But arguments about the infancy of democracy can even be easily impeached because our politics has not always been like this. In the first, second and third republics, we had statesmen politicians who put the interest of the people ahead of their own personal interests. The tragedy of Nigeria’s current situation is that our politicians are mostly selfish.
In addition to practitioners’ penchant for ego tripping, modern Nigerian politics is also bereft of any intellectual rigour. Politicians of old had a crop of intellectuals who formulated and analysed policies, foretelling the effects and reactions they may generate. Politicians of yore were in touch with the people. They had active women wings which ventilated on the interests of the women, youths groups which were not led by covetous 50 and 60-year-olds who desired to be youths forever like today. These days, the disconnect between government and the governed is unimaginable and widening such that those in government can no longer relate with the sufferings of the masses and imagine themselves to be masters, rather than servants of the people!

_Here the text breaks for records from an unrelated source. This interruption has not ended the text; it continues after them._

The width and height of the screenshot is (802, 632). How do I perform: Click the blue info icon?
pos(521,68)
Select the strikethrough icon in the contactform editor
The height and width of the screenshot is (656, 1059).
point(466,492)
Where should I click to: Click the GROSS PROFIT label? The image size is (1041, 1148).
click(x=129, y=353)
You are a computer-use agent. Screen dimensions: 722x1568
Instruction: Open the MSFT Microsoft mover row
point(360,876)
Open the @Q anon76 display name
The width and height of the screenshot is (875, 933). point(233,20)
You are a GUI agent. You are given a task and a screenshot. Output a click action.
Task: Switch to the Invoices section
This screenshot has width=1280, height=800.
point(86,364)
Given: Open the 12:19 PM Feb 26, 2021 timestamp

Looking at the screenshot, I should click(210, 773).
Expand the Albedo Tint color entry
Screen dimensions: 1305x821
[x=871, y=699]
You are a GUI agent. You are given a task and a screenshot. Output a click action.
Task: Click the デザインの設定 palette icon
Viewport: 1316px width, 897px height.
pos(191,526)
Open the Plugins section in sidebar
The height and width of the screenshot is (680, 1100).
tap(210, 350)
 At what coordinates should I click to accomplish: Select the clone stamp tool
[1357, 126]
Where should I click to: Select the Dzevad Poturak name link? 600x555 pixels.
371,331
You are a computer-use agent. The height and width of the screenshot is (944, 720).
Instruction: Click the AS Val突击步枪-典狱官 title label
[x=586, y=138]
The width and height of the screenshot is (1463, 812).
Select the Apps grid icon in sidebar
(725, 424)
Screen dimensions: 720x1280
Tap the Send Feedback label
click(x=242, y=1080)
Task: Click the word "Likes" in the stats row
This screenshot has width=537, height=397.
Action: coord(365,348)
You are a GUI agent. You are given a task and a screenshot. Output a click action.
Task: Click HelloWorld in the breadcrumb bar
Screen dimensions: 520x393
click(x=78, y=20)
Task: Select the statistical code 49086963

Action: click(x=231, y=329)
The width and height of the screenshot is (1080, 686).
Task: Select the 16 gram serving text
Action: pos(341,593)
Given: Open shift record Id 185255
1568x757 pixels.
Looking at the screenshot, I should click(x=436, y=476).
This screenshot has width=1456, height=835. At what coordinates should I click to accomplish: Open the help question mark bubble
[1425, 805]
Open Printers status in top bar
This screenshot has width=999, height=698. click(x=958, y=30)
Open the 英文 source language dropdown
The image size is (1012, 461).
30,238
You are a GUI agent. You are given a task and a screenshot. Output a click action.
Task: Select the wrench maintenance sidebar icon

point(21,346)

Unfortunately, Nigerians have also bought these lies. When we are not too star-struck to objectively analyse our leaders and put them to task, we are too afraid for our lives to even whimper. That in itself is a dis-incentive to development, the truth being that the citizenry and citizenship are unqualified factors in the success of any democratic experience. If Nigerians choose or make the mistake of remaining as passive as they currently are, these politicians will trample on our rights forever.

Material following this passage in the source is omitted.